**Your instructions**
Print word for word the first line of the records below and every following line through the one containing "All Over Print (498, 78)"; print nothing else.

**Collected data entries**
++++++

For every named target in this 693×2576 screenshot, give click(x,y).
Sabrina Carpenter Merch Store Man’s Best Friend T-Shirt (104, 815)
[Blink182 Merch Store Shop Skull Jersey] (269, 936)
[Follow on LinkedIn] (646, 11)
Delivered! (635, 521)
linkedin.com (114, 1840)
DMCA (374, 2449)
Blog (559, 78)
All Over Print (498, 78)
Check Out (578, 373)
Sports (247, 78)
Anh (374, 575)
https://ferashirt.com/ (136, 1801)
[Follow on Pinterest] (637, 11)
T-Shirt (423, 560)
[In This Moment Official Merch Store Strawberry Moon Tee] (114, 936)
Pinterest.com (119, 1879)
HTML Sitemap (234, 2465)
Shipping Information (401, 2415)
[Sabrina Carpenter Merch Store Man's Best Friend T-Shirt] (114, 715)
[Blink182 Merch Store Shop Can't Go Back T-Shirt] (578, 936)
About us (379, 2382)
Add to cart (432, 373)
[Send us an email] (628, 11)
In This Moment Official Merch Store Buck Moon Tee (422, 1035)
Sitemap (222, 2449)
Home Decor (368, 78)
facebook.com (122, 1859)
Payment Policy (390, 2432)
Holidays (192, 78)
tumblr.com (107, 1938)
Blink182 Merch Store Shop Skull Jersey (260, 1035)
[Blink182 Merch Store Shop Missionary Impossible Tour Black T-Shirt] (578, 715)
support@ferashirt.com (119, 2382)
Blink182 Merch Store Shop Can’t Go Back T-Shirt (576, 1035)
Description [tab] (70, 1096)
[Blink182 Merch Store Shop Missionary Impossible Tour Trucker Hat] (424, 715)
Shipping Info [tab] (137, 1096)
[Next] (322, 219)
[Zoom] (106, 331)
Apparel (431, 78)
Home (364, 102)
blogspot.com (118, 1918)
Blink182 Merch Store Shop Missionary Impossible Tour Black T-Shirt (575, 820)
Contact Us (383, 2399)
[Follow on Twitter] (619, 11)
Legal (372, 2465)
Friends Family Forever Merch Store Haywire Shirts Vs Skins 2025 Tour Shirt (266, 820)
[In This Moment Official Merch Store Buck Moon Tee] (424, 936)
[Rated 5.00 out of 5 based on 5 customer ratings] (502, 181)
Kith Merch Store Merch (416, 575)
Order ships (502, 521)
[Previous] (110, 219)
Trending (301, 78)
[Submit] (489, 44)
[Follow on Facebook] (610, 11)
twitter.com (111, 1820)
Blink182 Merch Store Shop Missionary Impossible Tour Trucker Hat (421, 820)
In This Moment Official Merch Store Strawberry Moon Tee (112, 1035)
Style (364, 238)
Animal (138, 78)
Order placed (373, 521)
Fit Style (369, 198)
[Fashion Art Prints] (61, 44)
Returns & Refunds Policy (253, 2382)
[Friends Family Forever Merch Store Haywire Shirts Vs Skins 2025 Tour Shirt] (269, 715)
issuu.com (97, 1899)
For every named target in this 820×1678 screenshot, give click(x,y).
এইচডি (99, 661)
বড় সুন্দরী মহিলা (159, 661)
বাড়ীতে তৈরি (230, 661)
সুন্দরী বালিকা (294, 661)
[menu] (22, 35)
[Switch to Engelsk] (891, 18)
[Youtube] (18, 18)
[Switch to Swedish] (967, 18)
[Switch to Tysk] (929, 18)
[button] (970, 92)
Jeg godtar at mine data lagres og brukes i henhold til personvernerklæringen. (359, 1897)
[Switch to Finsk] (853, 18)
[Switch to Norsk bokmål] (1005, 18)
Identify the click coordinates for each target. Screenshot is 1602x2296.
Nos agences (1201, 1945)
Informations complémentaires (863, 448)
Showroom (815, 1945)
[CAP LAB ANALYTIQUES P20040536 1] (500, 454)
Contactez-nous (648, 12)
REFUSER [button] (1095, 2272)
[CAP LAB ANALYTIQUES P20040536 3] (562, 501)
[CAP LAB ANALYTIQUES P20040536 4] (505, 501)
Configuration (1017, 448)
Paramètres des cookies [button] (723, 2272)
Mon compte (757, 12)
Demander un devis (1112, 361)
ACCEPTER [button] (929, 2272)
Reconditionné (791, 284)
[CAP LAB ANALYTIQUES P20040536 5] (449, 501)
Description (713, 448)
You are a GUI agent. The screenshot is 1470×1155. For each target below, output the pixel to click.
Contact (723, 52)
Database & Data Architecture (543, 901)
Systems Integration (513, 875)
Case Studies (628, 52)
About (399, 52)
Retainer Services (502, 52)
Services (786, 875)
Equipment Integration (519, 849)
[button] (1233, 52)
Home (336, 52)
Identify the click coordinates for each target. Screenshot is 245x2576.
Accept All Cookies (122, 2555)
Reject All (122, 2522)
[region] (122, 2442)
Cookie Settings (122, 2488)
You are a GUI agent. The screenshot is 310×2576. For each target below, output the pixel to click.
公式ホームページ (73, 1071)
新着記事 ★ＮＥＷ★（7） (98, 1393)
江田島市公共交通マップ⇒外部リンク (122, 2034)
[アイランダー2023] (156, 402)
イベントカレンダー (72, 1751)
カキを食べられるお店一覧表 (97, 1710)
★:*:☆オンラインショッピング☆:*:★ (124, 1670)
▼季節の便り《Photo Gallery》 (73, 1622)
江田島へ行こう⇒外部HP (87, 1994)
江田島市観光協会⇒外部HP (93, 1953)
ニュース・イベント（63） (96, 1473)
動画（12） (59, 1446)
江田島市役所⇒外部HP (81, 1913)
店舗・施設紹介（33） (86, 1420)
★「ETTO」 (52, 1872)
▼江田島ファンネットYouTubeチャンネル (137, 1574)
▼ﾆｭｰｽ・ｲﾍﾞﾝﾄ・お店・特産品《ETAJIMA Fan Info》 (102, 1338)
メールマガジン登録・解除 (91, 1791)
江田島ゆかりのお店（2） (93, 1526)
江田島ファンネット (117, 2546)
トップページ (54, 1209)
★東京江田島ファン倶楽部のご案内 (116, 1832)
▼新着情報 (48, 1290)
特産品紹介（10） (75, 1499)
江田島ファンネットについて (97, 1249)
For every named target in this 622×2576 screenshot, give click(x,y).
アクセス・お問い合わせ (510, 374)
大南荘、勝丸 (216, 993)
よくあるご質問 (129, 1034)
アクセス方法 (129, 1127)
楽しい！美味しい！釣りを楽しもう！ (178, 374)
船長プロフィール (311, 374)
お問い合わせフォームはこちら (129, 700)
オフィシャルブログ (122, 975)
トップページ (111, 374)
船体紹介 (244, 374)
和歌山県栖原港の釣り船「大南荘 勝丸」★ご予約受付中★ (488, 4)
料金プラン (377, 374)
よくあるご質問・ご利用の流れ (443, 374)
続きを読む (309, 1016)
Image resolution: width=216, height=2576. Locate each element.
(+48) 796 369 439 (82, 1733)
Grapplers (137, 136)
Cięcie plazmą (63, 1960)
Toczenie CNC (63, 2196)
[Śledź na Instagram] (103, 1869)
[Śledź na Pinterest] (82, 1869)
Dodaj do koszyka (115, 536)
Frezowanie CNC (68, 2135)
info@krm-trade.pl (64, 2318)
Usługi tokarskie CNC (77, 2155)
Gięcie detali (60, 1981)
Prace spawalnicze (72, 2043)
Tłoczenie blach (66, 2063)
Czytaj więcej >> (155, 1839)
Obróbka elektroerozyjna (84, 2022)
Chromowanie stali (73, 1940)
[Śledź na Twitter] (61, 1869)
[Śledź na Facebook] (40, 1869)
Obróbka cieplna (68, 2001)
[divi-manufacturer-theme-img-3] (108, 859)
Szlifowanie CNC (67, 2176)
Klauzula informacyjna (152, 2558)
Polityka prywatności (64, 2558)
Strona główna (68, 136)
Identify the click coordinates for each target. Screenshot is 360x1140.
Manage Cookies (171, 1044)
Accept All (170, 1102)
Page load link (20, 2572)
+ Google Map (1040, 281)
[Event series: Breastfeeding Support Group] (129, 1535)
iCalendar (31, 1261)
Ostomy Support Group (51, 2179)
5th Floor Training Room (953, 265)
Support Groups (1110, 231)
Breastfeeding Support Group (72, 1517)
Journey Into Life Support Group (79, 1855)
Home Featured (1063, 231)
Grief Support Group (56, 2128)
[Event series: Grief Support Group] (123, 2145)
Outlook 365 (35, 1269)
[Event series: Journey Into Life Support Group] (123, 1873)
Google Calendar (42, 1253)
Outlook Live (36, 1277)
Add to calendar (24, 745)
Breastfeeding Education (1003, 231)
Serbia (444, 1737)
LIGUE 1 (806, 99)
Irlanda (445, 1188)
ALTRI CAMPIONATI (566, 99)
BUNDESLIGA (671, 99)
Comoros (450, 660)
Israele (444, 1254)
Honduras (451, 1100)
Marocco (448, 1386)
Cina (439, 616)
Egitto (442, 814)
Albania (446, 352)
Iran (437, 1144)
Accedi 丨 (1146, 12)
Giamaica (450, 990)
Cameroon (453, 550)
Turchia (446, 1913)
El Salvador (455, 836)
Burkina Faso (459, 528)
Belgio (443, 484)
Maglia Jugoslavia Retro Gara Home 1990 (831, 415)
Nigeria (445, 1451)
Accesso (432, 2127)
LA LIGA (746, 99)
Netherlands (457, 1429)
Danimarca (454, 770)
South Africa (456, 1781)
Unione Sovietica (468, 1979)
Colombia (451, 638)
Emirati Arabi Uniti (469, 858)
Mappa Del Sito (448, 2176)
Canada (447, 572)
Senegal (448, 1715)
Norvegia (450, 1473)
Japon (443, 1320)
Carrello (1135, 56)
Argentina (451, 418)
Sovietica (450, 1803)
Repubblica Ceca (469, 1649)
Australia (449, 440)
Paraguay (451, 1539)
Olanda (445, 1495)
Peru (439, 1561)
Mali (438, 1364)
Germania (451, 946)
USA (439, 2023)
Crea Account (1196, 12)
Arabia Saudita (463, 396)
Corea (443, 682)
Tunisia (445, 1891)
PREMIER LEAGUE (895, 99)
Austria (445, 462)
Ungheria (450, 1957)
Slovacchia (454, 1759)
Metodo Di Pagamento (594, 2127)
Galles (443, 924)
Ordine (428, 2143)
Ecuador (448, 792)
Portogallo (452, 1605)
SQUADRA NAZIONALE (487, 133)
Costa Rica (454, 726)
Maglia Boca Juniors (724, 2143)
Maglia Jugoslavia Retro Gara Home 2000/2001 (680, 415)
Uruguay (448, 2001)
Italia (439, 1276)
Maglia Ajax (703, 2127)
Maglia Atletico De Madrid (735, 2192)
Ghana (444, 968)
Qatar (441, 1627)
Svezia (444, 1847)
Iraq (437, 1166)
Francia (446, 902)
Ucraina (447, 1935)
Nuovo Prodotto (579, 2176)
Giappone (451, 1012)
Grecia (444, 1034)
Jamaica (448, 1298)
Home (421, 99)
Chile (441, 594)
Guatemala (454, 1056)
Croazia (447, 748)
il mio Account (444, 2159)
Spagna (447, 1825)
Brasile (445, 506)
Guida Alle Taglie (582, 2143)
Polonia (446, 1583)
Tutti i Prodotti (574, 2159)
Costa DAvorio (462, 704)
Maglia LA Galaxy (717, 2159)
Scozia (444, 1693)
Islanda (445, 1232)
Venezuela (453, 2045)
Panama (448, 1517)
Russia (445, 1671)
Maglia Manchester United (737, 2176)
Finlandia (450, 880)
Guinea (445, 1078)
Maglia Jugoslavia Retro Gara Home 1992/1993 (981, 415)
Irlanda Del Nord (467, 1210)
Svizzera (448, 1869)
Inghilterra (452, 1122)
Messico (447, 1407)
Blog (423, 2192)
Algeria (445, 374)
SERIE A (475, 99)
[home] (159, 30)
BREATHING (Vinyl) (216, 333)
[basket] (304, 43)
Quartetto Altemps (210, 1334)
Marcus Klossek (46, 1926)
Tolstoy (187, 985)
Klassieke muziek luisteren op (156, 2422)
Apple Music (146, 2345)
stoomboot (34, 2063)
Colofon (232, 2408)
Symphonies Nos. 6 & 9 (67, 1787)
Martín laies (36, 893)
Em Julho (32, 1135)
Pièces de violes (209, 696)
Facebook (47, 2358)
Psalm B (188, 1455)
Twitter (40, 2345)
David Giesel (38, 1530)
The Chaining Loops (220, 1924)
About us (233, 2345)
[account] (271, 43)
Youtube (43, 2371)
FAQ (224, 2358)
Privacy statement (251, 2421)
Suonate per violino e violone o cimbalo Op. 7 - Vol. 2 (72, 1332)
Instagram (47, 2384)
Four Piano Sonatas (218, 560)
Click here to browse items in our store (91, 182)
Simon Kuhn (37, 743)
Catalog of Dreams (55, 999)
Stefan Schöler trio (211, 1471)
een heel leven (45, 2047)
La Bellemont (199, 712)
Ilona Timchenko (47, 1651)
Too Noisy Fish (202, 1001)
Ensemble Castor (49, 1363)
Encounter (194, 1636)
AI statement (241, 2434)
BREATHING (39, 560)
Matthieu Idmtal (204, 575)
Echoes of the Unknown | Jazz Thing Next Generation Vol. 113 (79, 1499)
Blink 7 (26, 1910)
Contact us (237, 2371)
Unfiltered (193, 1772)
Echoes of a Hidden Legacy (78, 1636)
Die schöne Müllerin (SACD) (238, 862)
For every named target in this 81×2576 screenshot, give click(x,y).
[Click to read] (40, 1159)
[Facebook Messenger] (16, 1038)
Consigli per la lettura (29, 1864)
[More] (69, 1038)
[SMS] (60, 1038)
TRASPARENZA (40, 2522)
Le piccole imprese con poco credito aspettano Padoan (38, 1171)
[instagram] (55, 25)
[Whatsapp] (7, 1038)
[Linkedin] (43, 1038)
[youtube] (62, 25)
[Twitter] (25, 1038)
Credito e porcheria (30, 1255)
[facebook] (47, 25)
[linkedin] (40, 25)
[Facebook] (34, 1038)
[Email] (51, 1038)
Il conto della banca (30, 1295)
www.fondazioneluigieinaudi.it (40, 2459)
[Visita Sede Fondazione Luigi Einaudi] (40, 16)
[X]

++++++

**Output of the exercise**
For every named target in this 693×2576 screenshot, give click(x,y).
Sabrina Carpenter Merch Store Man’s Best Friend T-Shirt (104, 815)
[Blink182 Merch Store Shop Skull Jersey] (269, 936)
[Follow on LinkedIn] (646, 11)
Delivered! (635, 521)
linkedin.com (114, 1840)
DMCA (374, 2449)
Blog (559, 78)
All Over Print (498, 78)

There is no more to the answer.